*Text under study:*
● ● ● ●
The discrepancy between GCPS data and USCO data is based on different criteria for classifying offenses.
Freshman troublesThe data provided by the school system also shows puzzling trends regarding in- and out-of-school suspensions for ninth-grade students.
The report said that 23% of in-school suspensions and 19% of out-of-school suspensions involved ninth-graders. That’s substantially the most of any grade. Investigating the root of the trend is complex, Thigpen said.
“The transition from middle school to high school is a difficult one for many students,” he said. “Studies show ninth-graders are more likely to get suspended than upperclassmen. It is a problem GCPS and many other school districts around the country are dealing with. We are actively looking for the root cause(s) and ways to address them.”
Felony weapons decreaseInstances of weapons being brought onto campus have decreased over the past three years, according to Unsafe School Option data.
There were 248 felony weapons offenses in the 2016-17 school year, which decreased by 12.5% in 2017-18 (217). The 116 felony weapons offenses in the 2018-19 school year is a 53.3% decrease from three years ago and a 12.8% decrease from the previous year.
GCPS data shows there were 93 weapons violations in 2018-19, a 24% decrease from 123 during the 2017-18 school year.
There were two violent criminal offenses reported last year. Both occurred in the same incident at Trickum Middle School when a teacher was stabbed by a student, and the student kidnapped a classmate.
There have been two violent offenses in schools each year since 2017-17 school year. There was one first-degree arson offense recorded at Peachtree Ridge and one aggravated sodomy offense at North Gwinnett High School in 2016-17. There was one aggravated sexual battery offense recorded at Shiloh High School and one aggravated sodomy case at Grayson High School during the 2017-18 school year.
Fairness to all ethnic groupsData showing the number of hearings by ethnic groups show black students made up 50.4% of disciplinary hearings and Hispanic students made up 32.2% of hearings.
“This represents less than 1% of our students,” Thigpen told school board members regarding the number of hearings overall.
The school system takes steps each year to ensure it can better account for fair treatment of all students.
“Annually, we evaluate our Student Code of Conduct to determine if we need to make any adjustments due to new laws, trends, or concerns,” Thigpen said. “In addition, every couple of years we reach out to our community to solicit their input regarding our Student Code of Conduct. These efforts help to ensure our Student Code of Conduct is fair, firm, and flexible for all students.”
There were 1,670 hearings in GCPS last year, an increase of 81 from the previous school year. Male students accounted for 73% of hearings.
Bullying sees decline
Data showed a recent trend of decreased bullying cases in GCPS schools continued last year.
There were 202 referrals for bullying in the school system last year, the lowest in a four-year table showing bullying referrals since the 2015-16 school year. Last year’s bullying stats are 26.8% lower than they were in the 2015-16 school year, when there were 276 referrals. The cumulative number of bullying referrals has decreased each year.
While there were fewer referrals in high schools and elementary schools last year, middle school students accounted for more than half of the total bullying cases. The 25 additional bullying cases in middle schools last year was an increase of 30% from the 2017-18 school year.
The Gwinnett district has partnered with the Anti-Defamation League, which champions the “No Place for Hate” initiative by recognizing schools the form student committees or host activities that combat bias and bullying.
● ● ● ●
*Activity list:*
A. Say whether each statement agrees with the article on school discipline data, answering yes or no and quoting the deciding words of the article: (i) Male students accounted for most disciplinary hearings. (ii) At Trickum Middle School, a student stabbed a teacher. (iii) There were fewer hearings last year than in the previous school year.
B. Set down the part of the article on school discipline data that begins at the words "There were 202" and stops after the words "decreased each year.", copying it word for word.
● ● ● ●
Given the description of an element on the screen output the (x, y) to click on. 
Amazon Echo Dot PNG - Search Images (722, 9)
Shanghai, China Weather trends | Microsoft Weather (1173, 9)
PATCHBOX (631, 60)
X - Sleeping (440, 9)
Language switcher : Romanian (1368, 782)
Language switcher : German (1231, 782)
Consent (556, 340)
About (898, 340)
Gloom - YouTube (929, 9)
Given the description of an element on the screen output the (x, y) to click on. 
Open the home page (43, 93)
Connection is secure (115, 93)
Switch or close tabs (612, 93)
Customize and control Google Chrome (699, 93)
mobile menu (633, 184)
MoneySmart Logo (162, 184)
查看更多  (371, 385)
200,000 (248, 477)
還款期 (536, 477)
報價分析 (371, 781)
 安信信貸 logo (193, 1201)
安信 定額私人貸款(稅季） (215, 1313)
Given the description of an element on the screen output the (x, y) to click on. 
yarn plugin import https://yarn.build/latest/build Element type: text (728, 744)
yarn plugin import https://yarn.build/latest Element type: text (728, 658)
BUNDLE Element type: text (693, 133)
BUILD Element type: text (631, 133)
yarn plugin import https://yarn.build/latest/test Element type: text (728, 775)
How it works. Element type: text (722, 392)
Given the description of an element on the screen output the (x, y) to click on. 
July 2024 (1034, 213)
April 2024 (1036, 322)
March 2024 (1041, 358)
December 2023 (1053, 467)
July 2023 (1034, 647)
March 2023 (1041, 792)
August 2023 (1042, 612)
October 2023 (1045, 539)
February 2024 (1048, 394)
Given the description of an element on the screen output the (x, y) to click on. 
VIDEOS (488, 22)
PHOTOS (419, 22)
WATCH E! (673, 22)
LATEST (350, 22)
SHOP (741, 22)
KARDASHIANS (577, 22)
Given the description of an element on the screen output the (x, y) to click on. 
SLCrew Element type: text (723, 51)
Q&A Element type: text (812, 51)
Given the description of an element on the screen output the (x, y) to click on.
● ● ● ●
*Your written answers:*
A.
(i) Yes: "Male students accounted for 73% of hearings."
(ii) Yes: "a teacher was stabbed by a student"
(iii) No: "There were 1,670 hearings in GCPS last year, an increase of 81 from the previous school year."

B.
There were 202 referrals for bullying in the school system last year, the lowest in a four-year table showing bullying referrals since the 2015-16 school year. Last year’s bullying stats are 26.8% lower than they were in the 2015-16 school year, when there were 276 referrals. The cumulative number of bullying referrals has decreased each year.